# EXERCISE:
Tally the lines below that hold the string "will", and give only the tally.

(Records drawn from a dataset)
• • •

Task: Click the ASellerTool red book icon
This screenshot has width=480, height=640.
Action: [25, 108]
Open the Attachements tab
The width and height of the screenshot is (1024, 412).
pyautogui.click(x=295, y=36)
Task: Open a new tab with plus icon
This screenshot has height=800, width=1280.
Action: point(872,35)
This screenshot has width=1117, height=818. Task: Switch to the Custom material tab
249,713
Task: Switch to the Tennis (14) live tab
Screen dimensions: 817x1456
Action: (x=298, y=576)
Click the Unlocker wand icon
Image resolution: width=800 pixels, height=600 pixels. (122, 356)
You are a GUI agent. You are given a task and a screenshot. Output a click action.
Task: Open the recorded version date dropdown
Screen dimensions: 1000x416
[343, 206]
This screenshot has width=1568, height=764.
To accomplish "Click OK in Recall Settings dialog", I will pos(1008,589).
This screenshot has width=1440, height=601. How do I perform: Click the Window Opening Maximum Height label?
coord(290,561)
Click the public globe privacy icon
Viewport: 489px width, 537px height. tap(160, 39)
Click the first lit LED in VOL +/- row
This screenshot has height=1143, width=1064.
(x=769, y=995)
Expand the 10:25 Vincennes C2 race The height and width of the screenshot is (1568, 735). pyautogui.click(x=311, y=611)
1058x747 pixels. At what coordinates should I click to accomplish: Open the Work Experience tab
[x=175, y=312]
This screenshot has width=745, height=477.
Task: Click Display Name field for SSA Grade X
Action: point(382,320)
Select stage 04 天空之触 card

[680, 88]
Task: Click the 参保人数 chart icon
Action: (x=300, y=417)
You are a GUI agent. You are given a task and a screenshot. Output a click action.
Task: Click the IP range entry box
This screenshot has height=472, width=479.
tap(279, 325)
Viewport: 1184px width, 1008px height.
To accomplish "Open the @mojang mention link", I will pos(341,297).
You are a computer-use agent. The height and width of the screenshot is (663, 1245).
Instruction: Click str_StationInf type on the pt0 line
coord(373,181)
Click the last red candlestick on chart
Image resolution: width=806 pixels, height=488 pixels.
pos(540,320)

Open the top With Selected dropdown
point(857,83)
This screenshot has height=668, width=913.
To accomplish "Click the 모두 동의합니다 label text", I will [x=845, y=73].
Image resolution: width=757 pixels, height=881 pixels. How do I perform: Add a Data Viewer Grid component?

• • •

# ANSWER AREA:
3